- _DATA SECTION_
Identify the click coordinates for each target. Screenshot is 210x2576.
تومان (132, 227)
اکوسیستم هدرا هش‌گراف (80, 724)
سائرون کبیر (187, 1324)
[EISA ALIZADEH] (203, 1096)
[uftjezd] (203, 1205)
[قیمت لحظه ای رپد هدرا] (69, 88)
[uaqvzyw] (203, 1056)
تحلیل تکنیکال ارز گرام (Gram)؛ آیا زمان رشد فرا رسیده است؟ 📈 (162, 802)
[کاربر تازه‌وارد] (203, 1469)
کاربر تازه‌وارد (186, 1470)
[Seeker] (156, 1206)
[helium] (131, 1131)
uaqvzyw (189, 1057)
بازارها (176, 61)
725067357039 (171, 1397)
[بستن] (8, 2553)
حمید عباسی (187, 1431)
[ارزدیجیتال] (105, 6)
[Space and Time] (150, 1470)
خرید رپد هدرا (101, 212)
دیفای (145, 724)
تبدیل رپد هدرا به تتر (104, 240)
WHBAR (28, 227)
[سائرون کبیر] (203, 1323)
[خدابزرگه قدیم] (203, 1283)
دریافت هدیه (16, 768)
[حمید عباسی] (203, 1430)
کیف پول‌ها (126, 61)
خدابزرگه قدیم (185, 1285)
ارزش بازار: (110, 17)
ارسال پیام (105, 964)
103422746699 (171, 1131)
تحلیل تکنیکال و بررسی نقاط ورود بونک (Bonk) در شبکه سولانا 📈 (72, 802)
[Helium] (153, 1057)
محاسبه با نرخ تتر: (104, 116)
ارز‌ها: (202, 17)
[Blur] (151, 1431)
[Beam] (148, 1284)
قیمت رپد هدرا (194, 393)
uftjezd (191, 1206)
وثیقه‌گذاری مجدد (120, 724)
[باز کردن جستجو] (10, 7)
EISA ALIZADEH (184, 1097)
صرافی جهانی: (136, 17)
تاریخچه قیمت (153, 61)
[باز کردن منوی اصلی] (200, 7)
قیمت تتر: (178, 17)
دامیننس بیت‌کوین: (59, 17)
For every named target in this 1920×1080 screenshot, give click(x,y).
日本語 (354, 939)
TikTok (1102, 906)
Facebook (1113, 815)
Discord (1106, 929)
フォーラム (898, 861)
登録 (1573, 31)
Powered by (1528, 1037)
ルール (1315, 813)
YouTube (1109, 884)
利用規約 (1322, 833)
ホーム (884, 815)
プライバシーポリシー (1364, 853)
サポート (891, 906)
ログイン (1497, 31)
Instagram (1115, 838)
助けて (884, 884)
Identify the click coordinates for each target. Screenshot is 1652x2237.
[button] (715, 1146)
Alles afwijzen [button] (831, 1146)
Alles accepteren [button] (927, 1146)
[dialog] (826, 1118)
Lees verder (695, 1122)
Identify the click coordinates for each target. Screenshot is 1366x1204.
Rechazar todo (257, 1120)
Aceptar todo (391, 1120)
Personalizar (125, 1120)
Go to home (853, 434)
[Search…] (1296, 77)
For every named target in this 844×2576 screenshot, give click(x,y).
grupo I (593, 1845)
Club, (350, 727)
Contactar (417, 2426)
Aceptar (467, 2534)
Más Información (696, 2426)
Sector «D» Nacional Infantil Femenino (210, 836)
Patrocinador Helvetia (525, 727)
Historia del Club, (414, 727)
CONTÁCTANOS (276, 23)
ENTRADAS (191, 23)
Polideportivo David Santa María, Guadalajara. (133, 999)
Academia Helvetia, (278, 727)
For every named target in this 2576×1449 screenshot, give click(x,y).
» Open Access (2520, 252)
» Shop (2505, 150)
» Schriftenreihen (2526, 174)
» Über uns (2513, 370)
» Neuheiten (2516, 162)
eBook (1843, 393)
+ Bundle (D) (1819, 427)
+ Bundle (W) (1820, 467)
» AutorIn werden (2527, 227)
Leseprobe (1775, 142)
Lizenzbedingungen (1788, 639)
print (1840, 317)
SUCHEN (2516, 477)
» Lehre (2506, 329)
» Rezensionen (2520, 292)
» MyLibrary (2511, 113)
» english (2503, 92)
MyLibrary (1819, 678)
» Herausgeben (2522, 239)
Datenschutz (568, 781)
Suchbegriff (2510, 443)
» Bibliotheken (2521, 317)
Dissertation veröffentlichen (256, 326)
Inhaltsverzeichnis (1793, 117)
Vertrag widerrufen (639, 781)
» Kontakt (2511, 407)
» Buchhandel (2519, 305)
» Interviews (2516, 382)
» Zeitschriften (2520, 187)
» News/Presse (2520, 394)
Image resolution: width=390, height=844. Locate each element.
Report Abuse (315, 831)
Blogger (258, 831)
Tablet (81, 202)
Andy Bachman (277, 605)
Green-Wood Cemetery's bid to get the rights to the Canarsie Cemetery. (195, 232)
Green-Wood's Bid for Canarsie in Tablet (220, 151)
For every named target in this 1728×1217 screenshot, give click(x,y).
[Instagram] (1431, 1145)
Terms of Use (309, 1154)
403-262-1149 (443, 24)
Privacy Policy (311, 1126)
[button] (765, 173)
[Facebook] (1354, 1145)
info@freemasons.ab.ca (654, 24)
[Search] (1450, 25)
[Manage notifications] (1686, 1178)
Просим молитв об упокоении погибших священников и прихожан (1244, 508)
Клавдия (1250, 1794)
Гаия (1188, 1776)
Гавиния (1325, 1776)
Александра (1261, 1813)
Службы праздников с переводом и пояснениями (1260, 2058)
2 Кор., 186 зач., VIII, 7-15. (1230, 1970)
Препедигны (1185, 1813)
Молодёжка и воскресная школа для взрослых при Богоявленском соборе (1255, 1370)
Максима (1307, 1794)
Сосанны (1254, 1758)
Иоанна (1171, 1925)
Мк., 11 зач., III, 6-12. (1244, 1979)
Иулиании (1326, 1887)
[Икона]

- _WHAT TO WORK ON_
Give back precisely the lines above that start at the line containing "[button] (715, 1146)" and end at the line containing "Más Información (696, 2426)", inclusive. No other lines belong in the output.

- _REPLY TO THE EXERCISE_
[button] (715, 1146)
Alles afwijzen [button] (831, 1146)
Alles accepteren [button] (927, 1146)
[dialog] (826, 1118)
Lees verder (695, 1122)
Identify the click coordinates for each target. Screenshot is 1366x1204.
Rechazar todo (257, 1120)
Aceptar todo (391, 1120)
Personalizar (125, 1120)
Go to home (853, 434)
[Search…] (1296, 77)
For every named target in this 844×2576 screenshot, give click(x,y).
grupo I (593, 1845)
Club, (350, 727)
Contactar (417, 2426)
Aceptar (467, 2534)
Más Información (696, 2426)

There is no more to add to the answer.